Letters of Sri Aurobindo

Volume III - Part 3

Fragment ID: 12917

All these experiences of yours belong to what I have called the intermediate zone; a large proportion of them are of the vital plane. In the vital plane there are all kinds of things, good and bad, helpful and dangerous, true, half true and false, genuine and deceptive. One has therefore to be very careful and be always vigilant and turned towards the true source of Light. The difficulty is that here one may have a true spiritual experience and afterwards all sorts of imitative deceptions come in and bring with them the danger of a false experience. One has to watch, observe one’s experiences and try to discriminate and understand,– waiting for two things, the opening of a wider higher consciousness from above and the coming forward of the psychic being from behind. When these two things happen, then the chance of error is diminished and the true inner guidance begins to make itself more and more felt in the sadhana.

Lights are of all kinds, supramental, mental, vital, physical, divine or Asuric – one has to watch, grow in experience and learn to know one from another. The true lights however are by their clarity and beauty not difficult to recognise.

The current from above and the current from below are familiar features of Yogic experience. It is the energy of the higher Nature and the energy of the lower Nature that become active and turned towards each other and move to meet, one descending, the other ascending. What happens when they meet, depends on the sadhaka. If his constant will is for the purification of the lower by the higher consciousness, then the meeting results in that and in spiritual progress. If his mind and vital are turbid and clouded, there is a clash, an impure mixture and much disturbance.
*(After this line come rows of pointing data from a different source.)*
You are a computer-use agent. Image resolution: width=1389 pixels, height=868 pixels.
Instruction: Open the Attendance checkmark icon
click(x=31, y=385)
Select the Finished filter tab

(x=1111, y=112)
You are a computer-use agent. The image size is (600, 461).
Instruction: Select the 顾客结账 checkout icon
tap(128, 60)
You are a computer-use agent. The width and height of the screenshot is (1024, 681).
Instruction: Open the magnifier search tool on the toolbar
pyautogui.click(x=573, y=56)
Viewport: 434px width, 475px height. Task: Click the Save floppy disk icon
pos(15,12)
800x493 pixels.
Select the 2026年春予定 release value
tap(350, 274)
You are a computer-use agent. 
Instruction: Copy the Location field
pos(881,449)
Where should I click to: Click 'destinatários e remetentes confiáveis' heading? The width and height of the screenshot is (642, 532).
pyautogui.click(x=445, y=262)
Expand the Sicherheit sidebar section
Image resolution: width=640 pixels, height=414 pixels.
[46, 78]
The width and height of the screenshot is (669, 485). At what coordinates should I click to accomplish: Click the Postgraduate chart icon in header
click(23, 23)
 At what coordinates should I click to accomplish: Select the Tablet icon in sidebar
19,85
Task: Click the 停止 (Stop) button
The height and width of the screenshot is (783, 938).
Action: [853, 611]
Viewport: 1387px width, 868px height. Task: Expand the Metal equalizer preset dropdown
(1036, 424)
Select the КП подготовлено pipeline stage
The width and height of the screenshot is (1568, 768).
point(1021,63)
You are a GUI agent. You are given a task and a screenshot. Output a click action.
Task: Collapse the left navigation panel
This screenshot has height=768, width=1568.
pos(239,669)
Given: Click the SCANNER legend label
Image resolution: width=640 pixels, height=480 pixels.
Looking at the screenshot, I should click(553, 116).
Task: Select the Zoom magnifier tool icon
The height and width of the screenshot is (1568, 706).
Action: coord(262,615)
The division of the being into two parts – one a large consciousness behind, the other a smaller consciousness in front, is also a familiar feature of sadhana. In itself it is a necessary movement; it should naturally result in the growth of a larger Yogic consciousness prevailing over the small external consciousness and becoming a means for transformation under the pressure of the Divine Shakti. But here too it is possible for errors to take place – especially an outside Force may come in and replace the larger consciousness behind by a larger vital ego which pretends to be that. One must be on one’s guard against any such intrusion; for many sadhaks suffer long and severely owing to such an intrusion which spoils the course of the sadhana.

On the whole aspire for the growth of the psychic and its control of the rest of the nature and for the opening, not to a larger vital consciousness, but to the higher consciousness above. And at all stages open yourself to the protection of the Mother and her grace and call on that for your safeguard and your guidance.